I'm meant to be flying soon; I've been climbing for a while. I make the transition so complicated but all it requires is letting go. Analysing will kill it. While cliff jumping, you have to jump, standing there and thinking for too long will result in never leaving the ledge. I feel captive to a paralytic fear. I can see that it's ridiculous but I stay frozen. When I was young I had this outrageous and exaggerated fear of popping balloons. I took a steak knife and tried to pop one while I was home alone the other day and it was completely nonsensical the effort it took. I went up to the balloon all nonchalant with the knife poised and stood petrified for nearly five minutes occasionally threatening with a slight arm thrust that never intruded beyond a foot radius of the balloons space. Eventually it became so preposterous that I began to verbally mock and coax myself, and was soon rolling on the ground laughing at the halarity of the situation and my foolish fear. Really I should have been more afraid of the steak knife than the air filled rubber, but reason was absent. Finally I just did it. Laughing.

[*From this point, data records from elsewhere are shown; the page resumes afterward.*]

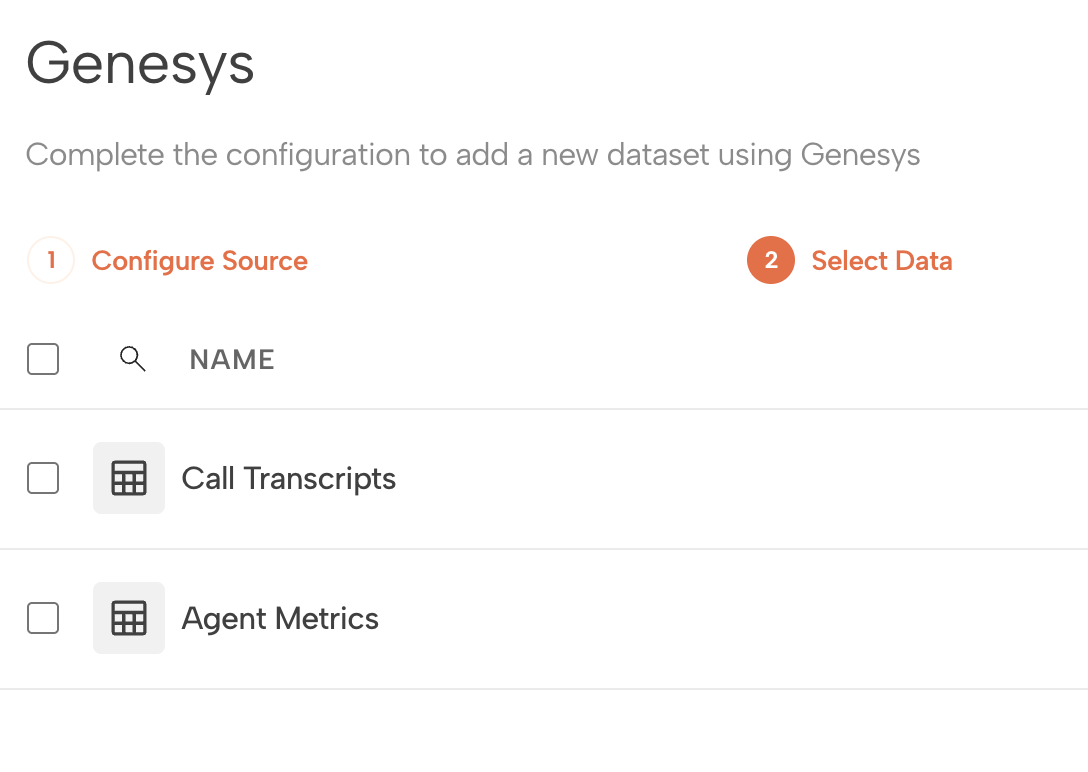Click the Genesys page title

point(140,64)
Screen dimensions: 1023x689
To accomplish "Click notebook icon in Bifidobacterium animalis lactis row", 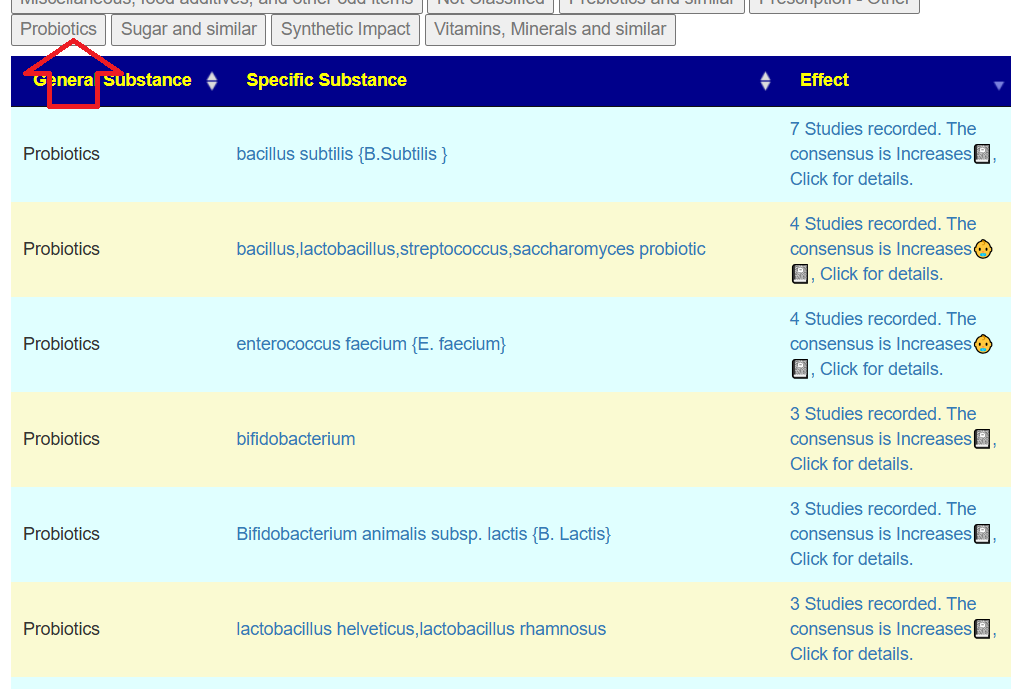I will 982,534.
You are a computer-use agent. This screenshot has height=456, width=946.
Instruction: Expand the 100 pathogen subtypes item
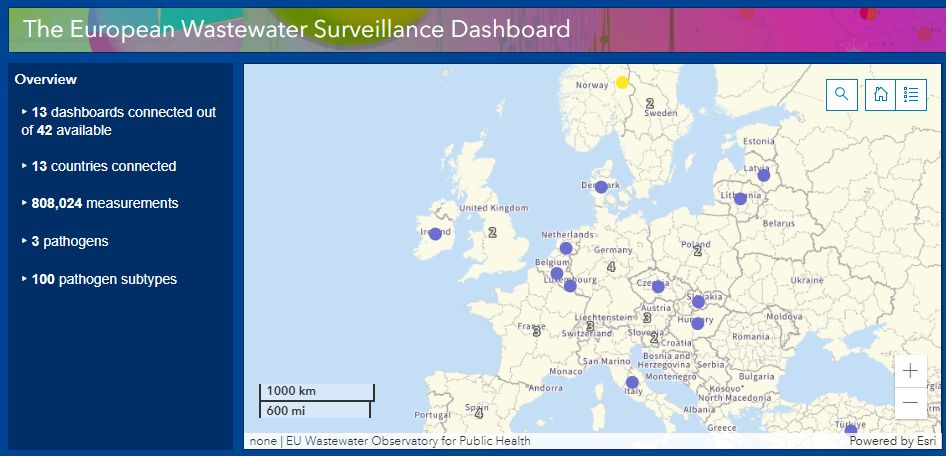tap(100, 280)
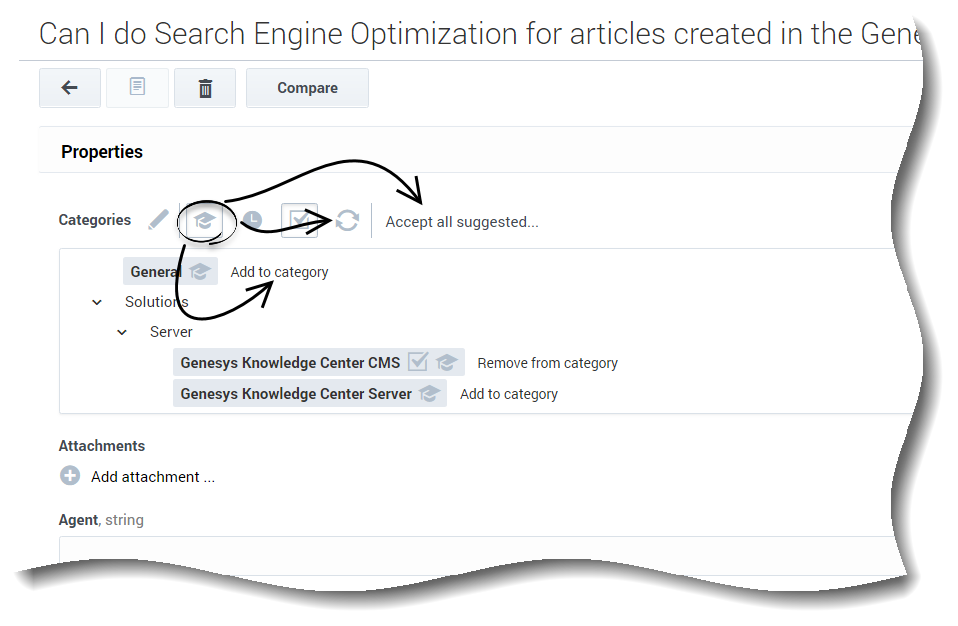Click checkmark on Genesys Knowledge Center CMS
The image size is (958, 626).
(x=418, y=362)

If this story has any moral it is trust and flight. Letting go. "In repentance and rest is your salvation, in quietness and trust is your strength..." Isaiah 30:15 God's view always seems so polar to mine...strength in quietness, rest is salvation....it really defies my "all by works" ethic. But this is another random stream that I'll leave roast in my mind.

This is a really abstract blog, I had no idea what would spill out, it makes me want to steal Arlene's term of "glob." Brain glob.